## EXERCISE
Excluding pictures, retype the line with "1191x865 pixels." and each line that follows it to the end of the data below, word for word.

════

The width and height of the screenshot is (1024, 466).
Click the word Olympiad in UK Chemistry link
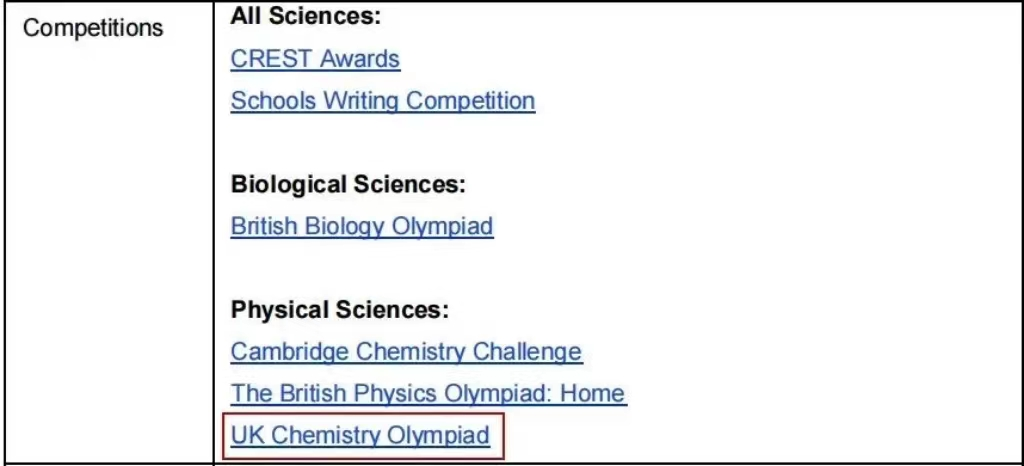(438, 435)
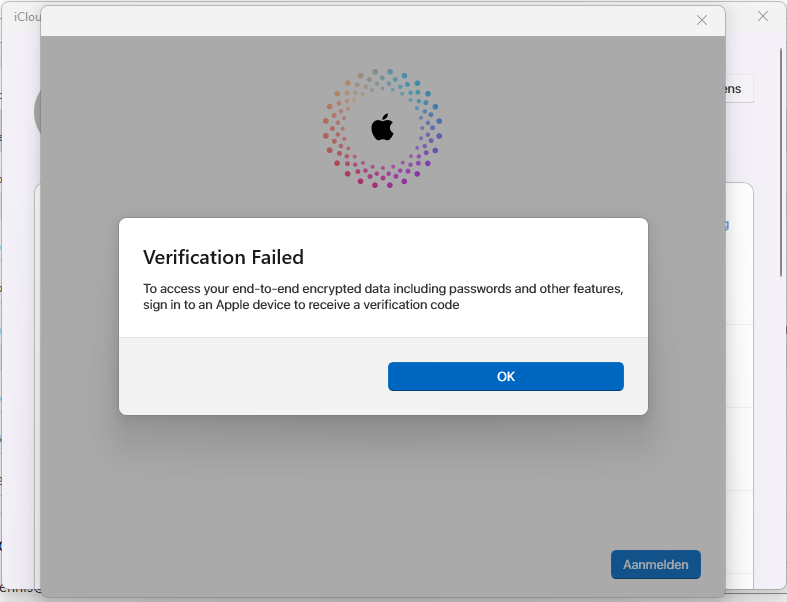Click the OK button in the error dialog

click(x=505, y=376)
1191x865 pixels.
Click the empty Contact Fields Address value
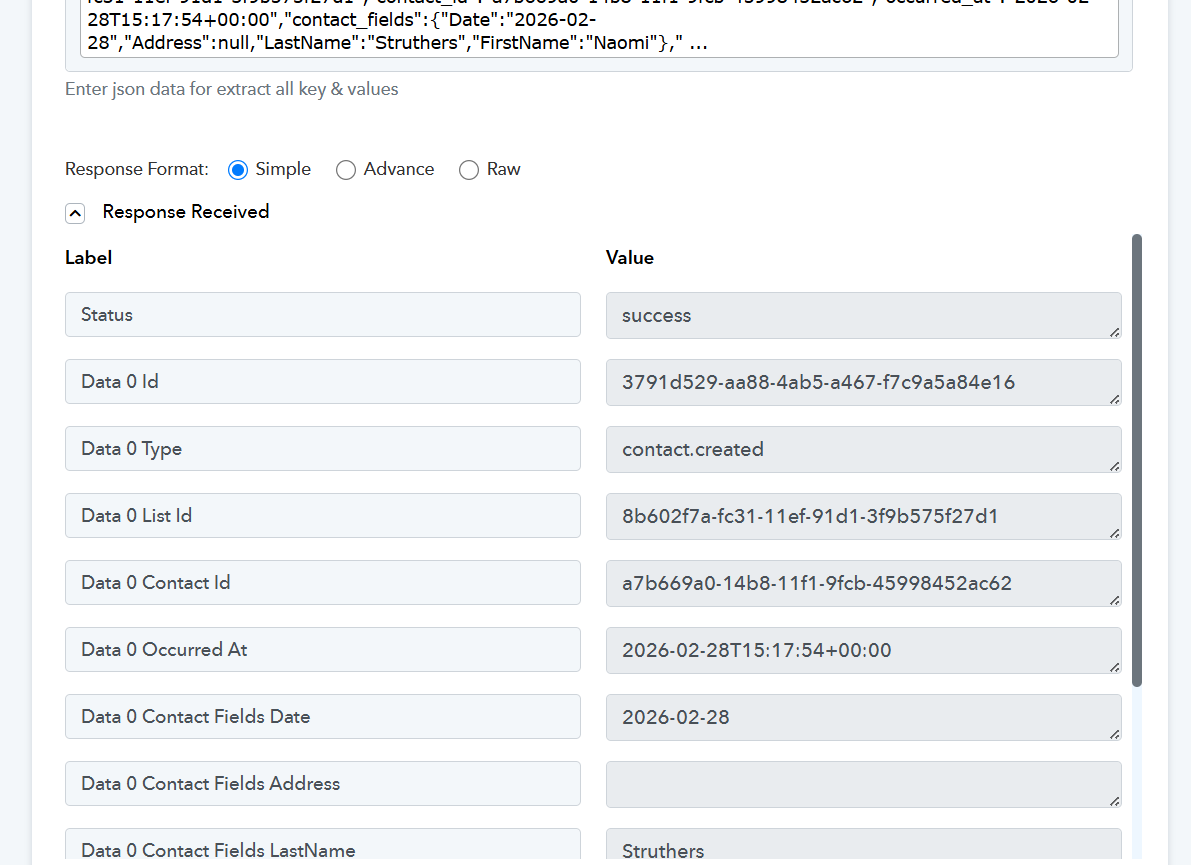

════

## RESULT
1191x865 pixels.
Click the empty Contact Fields Address value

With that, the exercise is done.